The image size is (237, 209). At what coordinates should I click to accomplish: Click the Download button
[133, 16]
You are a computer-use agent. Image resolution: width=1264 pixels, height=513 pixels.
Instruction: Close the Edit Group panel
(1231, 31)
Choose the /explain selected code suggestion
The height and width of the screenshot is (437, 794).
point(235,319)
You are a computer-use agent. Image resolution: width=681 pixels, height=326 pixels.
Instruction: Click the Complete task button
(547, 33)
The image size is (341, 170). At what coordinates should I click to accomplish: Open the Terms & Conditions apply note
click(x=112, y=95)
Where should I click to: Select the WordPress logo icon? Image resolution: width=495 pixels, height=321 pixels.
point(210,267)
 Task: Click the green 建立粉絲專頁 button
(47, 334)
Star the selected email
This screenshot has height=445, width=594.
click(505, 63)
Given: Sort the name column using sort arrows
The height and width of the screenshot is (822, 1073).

-*-*-

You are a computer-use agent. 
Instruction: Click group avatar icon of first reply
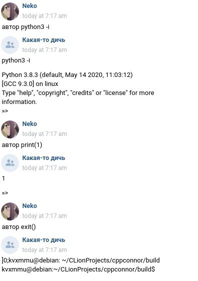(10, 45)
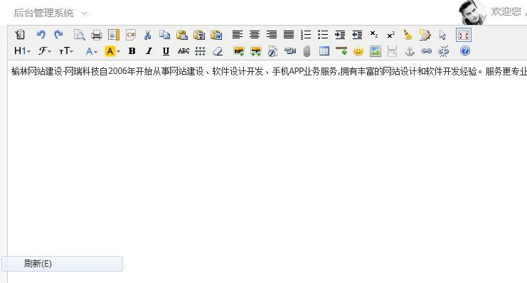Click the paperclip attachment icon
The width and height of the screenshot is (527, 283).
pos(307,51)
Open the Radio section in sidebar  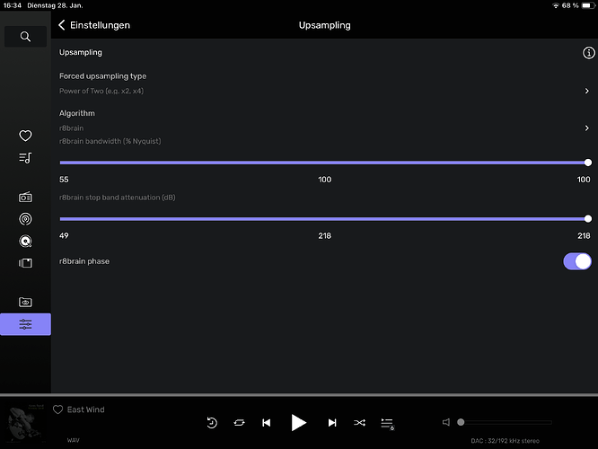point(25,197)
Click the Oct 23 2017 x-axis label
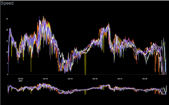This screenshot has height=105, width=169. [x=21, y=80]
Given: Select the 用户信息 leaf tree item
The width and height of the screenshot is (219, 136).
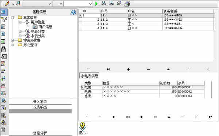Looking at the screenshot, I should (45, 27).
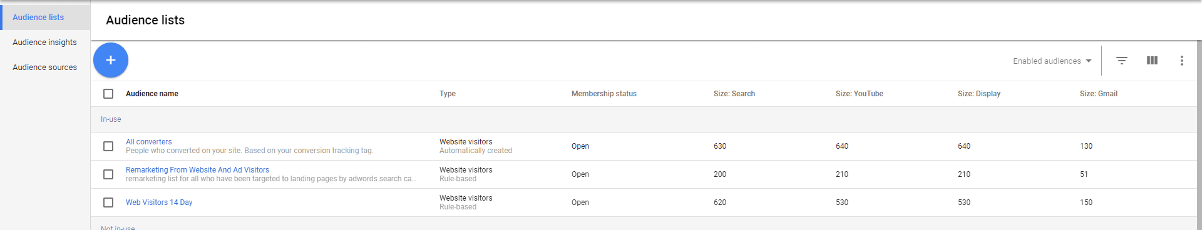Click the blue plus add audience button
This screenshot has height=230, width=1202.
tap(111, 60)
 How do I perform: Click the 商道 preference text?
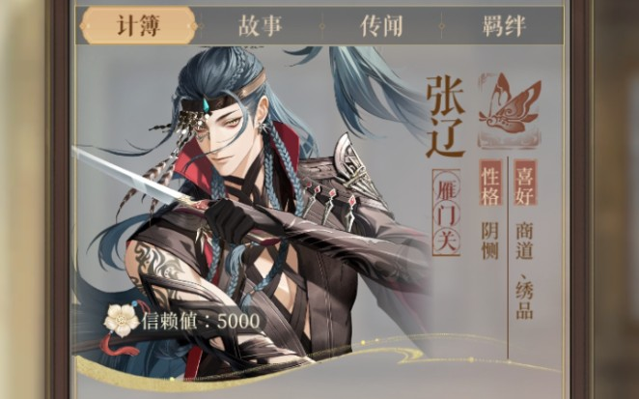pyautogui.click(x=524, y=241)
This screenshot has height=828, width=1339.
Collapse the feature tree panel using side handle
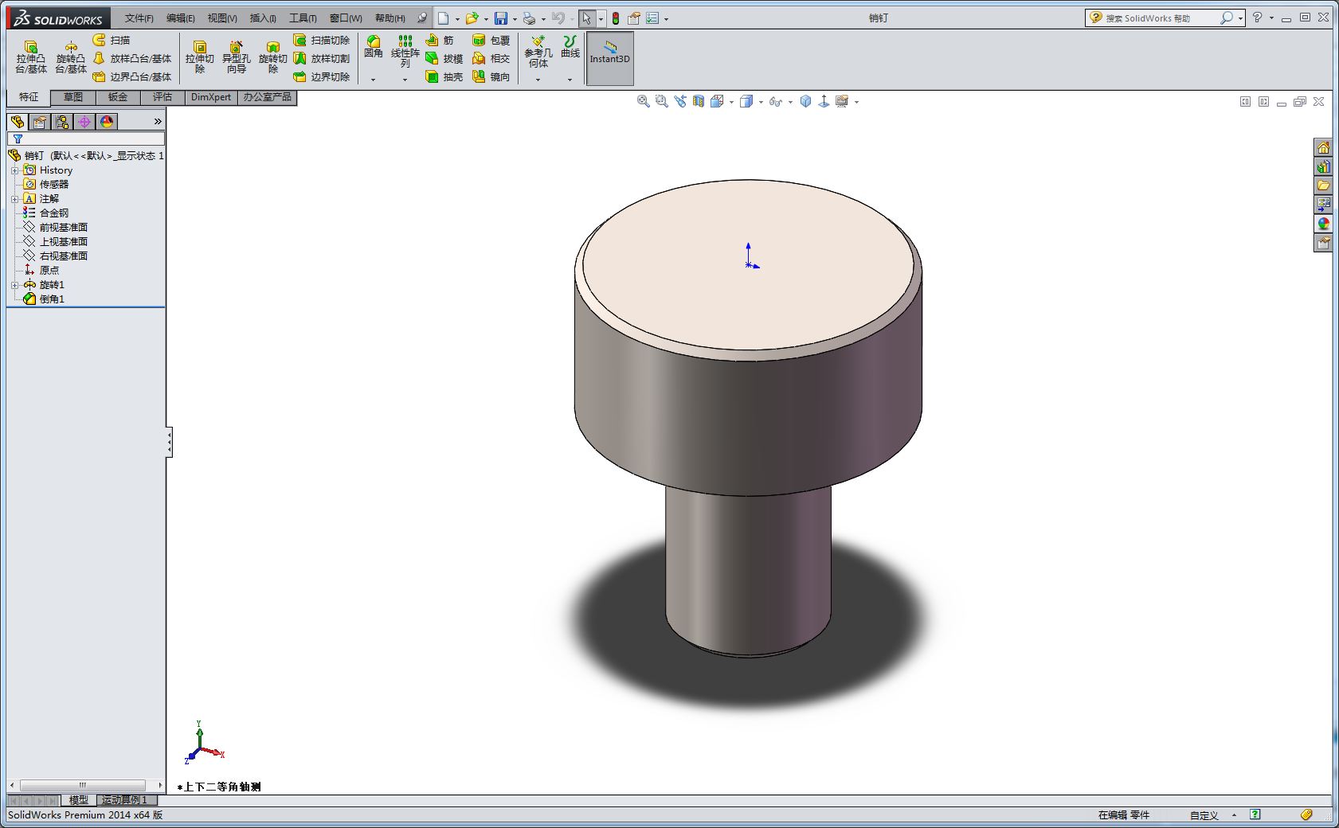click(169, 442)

-*-*-

Requirement |
From the records above, copy only the lines starting with the line that holds "You are a computer-use agent. Image resolution: width=1264" and going on through the line that holds "The height and width of the screenshot is (822, 1073).", exactly as written.

Result |
You are a computer-use agent. Image resolution: width=1264 pixels, height=513 pixels.
Instruction: Close the Edit Group panel
(1231, 31)
Choose the /explain selected code suggestion
The height and width of the screenshot is (437, 794).
point(235,319)
You are a computer-use agent. Image resolution: width=681 pixels, height=326 pixels.
Instruction: Click the Complete task button
(547, 33)
The image size is (341, 170). At what coordinates should I click to accomplish: Open the Terms & Conditions apply note
click(x=112, y=95)
Where should I click to: Select the WordPress logo icon? Image resolution: width=495 pixels, height=321 pixels.
point(210,267)
 Task: Click the green 建立粉絲專頁 button
(47, 334)
Star the selected email
This screenshot has height=445, width=594.
click(505, 63)
Given: Sort the name column using sort arrows
The height and width of the screenshot is (822, 1073).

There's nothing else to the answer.